25 May 2012

Cal Thomas's pagan ethics: ants, grasshoppers and ravens

It wasn't my plan to go after Cal Thomas again so soon, but it's a slow news day and yet a busy one in my office, and I haven't read much comment-worthy today. Thomas has a fresh column in one of the local papers in which he compares the modern welfare state to the fable of the Grasshopper and the Ants. You know the story, and it's been part of American right-wing folklore ever since Walt Disney made a Silly Symphony of it to the tune of "The World Owes Me a Living." Cleverly, Thomas doesn't identify the feckless Grasshopper with the beneficiaries of the welfare state, but with the government itself -- even though it's hard to envision the energetic, busybody government of Thomas's night-terrors "singing and hopping and having an all-around good time." In any event, the columnist warns that the Ants, i.e. the taxpayers, may deny aid to the Grasshopper government, as they did in Thomas's version (though not Disney's) of the fable, at least on the state level by moving from high-tax to low-tax states. In Thomas's view this would be a just rebuke to liberal governments for "'spreading the wealth around' rather than teaching and encouraging individuals to build wealth for themselves." None of this is new from Thomas or his ilk, but I detected a false note somewhere. It actually came right at the start of the column when Thomas credited the grasshopper story, correctly, to Aesop. But I thought Thomas was a Christian. Aesop, or whoever contributed this tale to the collection we attribute to Aesop, was not. Now I know that Thomas has said that Christians shouldn't try to change people's hearts through political action, but I didn't realize all the implications of that disavowal. Apparently it entitled Thomas to become an ethical pagan in the socio-political sphere by invoking the authority of an idolater whose moral, one might argue, is contrary to the values of Jesus of Nazareth. Consider this evidence from a book widely believed to tell a faithful version of Jesus's life, the Gospel of Luke. Following tradition, we print Jesus's words from chapter 12, verse 24 in red.

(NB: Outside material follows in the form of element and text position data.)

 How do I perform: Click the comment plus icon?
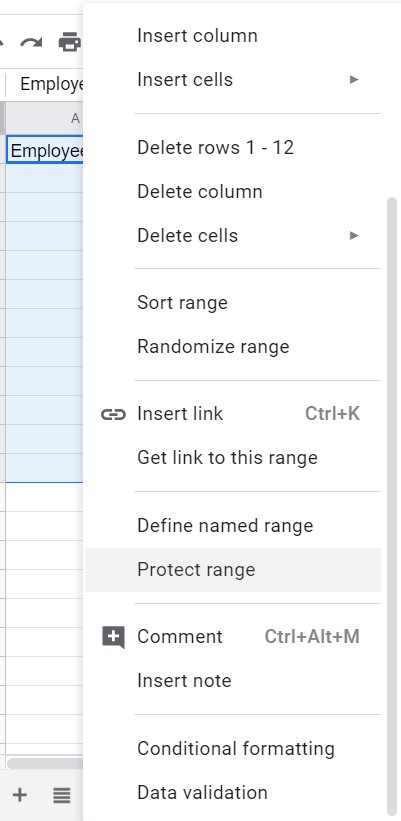click(113, 637)
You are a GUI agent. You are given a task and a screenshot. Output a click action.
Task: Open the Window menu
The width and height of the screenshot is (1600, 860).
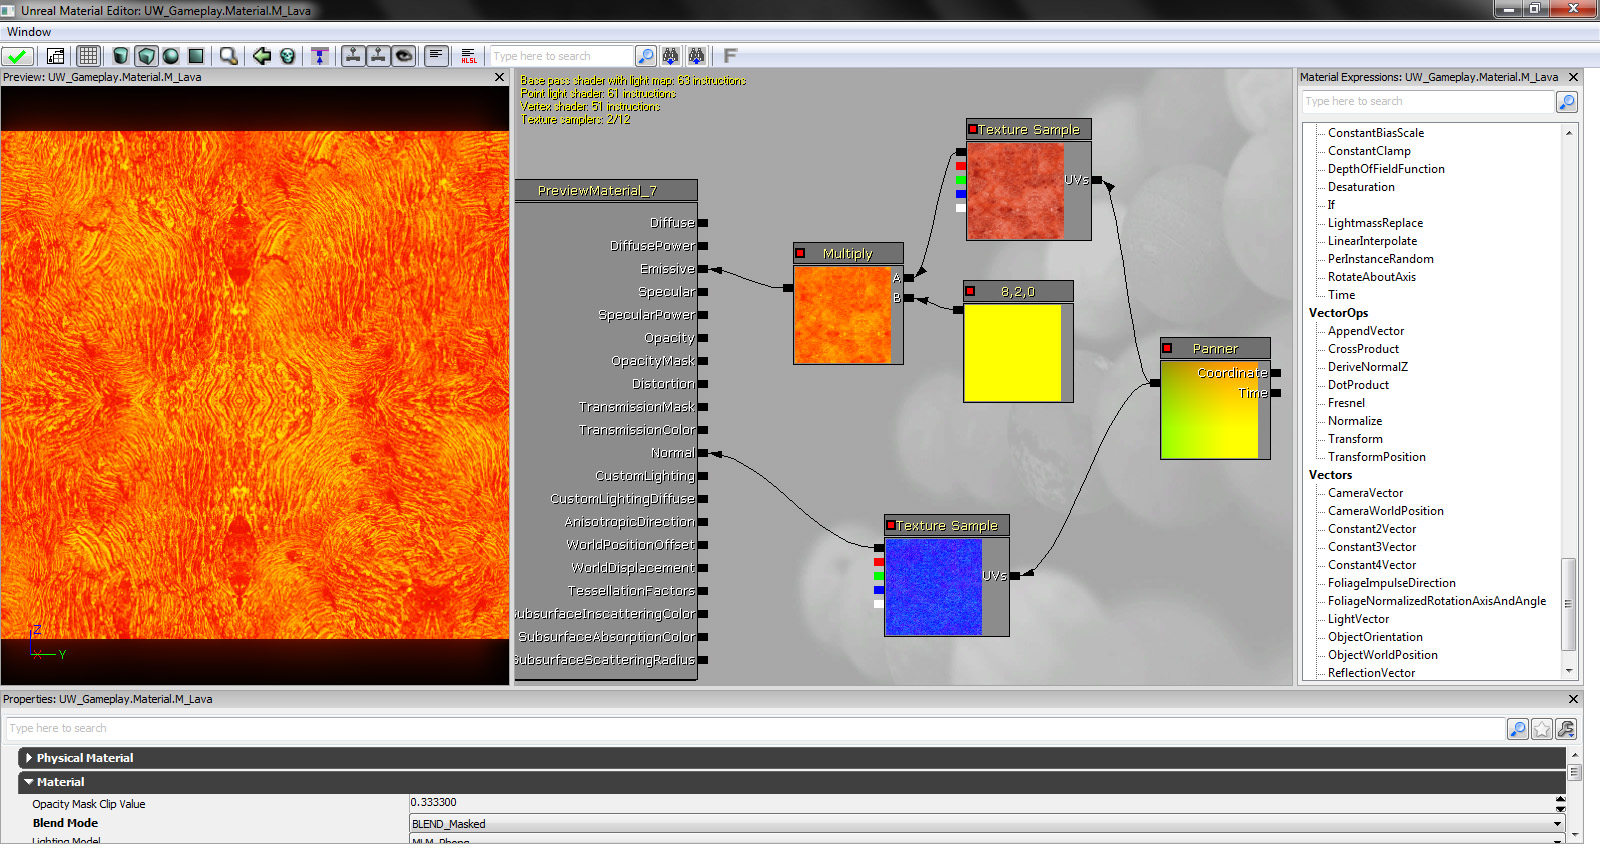coord(29,32)
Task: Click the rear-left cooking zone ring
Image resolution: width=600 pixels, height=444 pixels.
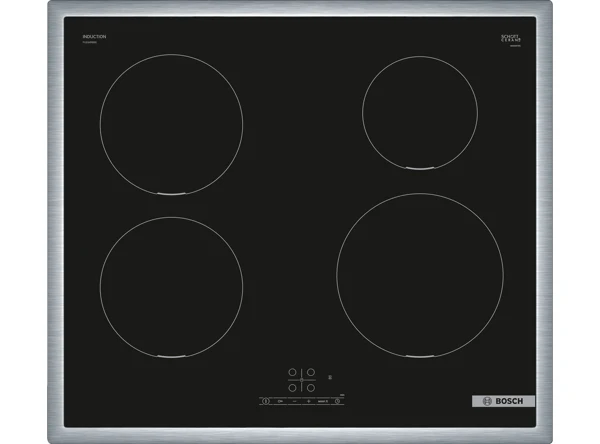Action: pos(171,124)
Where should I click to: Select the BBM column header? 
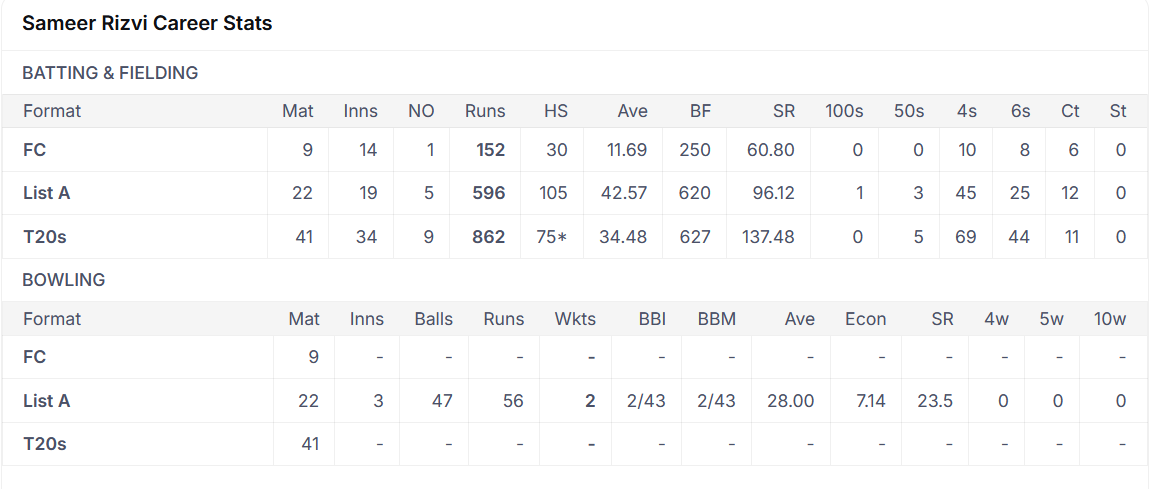[716, 319]
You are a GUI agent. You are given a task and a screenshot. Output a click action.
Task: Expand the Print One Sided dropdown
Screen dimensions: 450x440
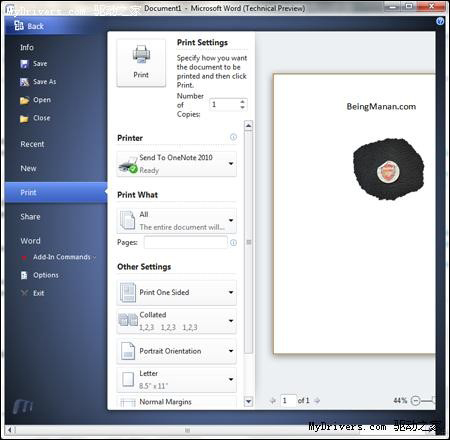(177, 292)
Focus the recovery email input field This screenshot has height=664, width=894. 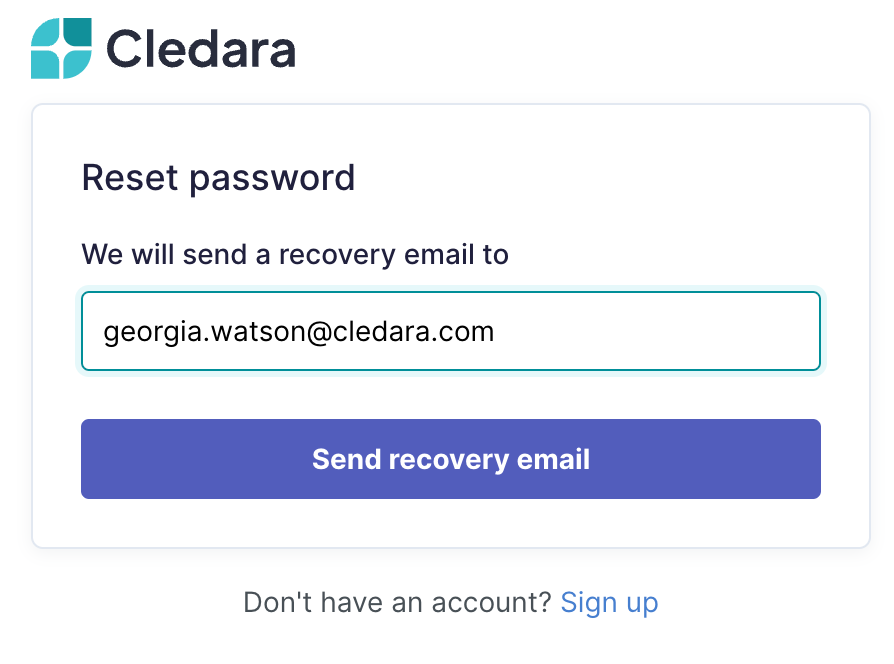(x=450, y=331)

Consider the ravens: for they neither sow nor reap; which neither have storehouse nor barn; and God feedeth them: how much more are ye better than the fowls?

Of course, a Republican believer can remind us that it's God, not the government, feeding those ravens. But wouldn't God feed grasshoppers, too? It seems that God does not punish the improvident the way Aesop imagines, so why should a Christian want the grasshoppers to suffer. To borrow from Jesus, how much better are they than the grasshoppers? I don't offer Jesus's remarks as an allegory of the welfare state, but to point out that those folkloric, commonsense sentiments Thomas cites are, on the evidence, un-Christian. But were you surprised?